Graphene is a wonder material. It can act as a superconductor, generate a super-rare form of magnetism, and unlock entirely new quantum states.
- Now graphene has added another feature; it can record levels of giant magnetoresistance (GMR) without a need to push the temperature down towards absolute zero.
Key points
- In this latest experiment, researchers from the UK led by Nobel laureate Andre Geim, exposed high-quality graphene to magnetic fields at room temperature and measured its response.
- High magnetoresistance – a material’s ability to change its electrical resistance in response to a magnetic field.
- Say a conductor is sandwiched between two ferromagnetic materials (commonly, metals attracted to magnets, like iron). When the materials are magnetised in the same direction, the electrical resistance in the conductor is low. When the directions are opposite each other, the resistance increases. This is GMR.
- GMR is relatively rare, yet materials that can shift their properties in this fashion are useful in computers, cars, and medical equipment. The most interesting graphene behavior, and indeed the highest levels of magnetoresistance, are usually observed at ultra-low temperatures.
- GMR is used in harddisk drives and magnetoresistive RAM in computers, biosensors, automotive sensors, microelectromechanical systems, and medical imagers.
About Graphene
- Graphene is a one-atom-thick layer of carbon atoms arranged in a hexagonal lattice.

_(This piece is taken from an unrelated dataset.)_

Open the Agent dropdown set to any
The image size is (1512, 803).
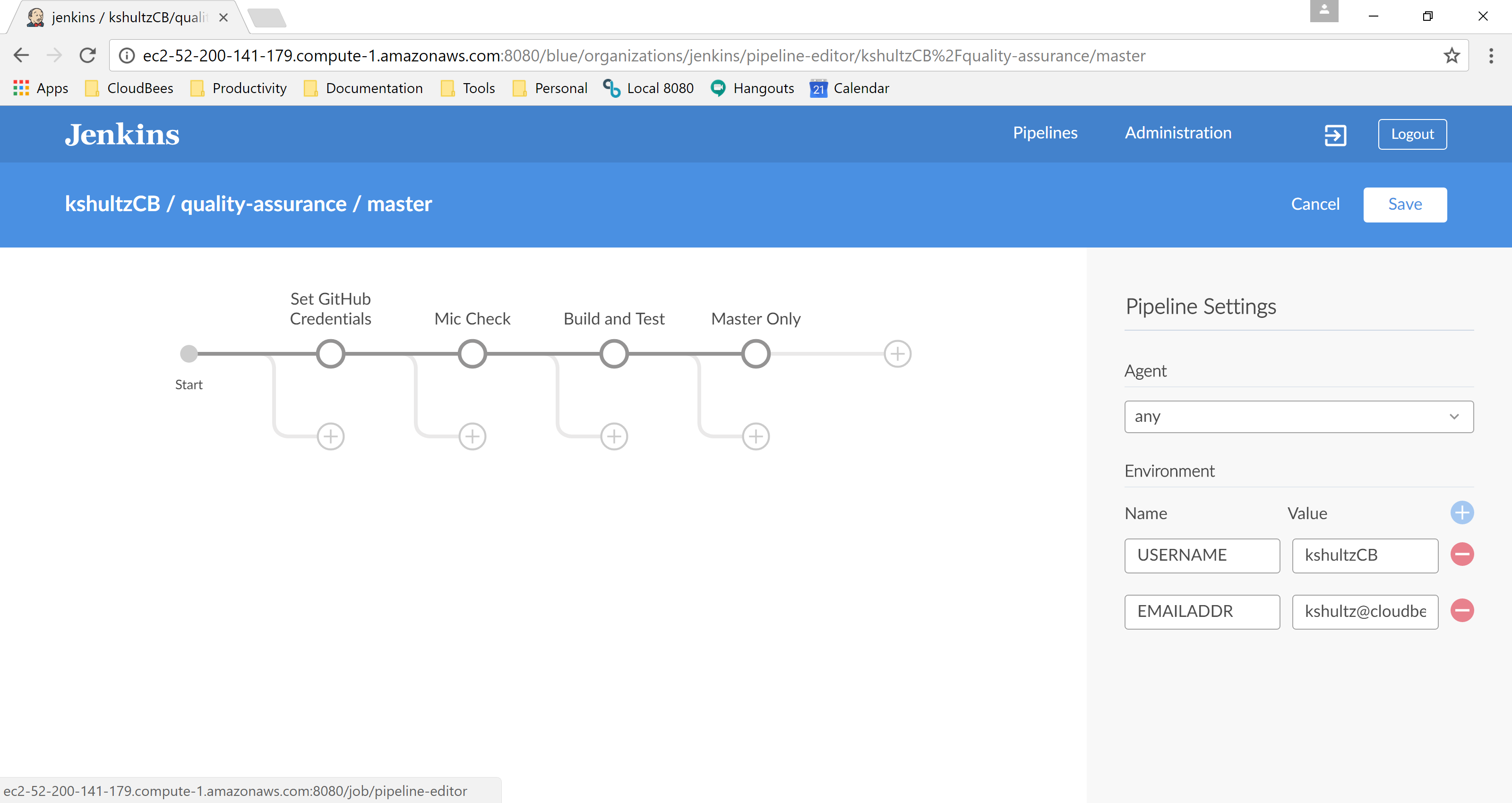1298,417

- It is the building-block of Graphite (which is used, among others things, in pencil tips), but graphene is a remarkable substance on its own – with a multitude of astonishing properties which repeatedly earn it the title a wonder material.
- Graphene is the thinnest material known to man at one atom thick, and also incredibly strong – about 200 times stronger than steel.
- Graphene is an excellent conductor of heat and electricity and has interesting light absorption abilities.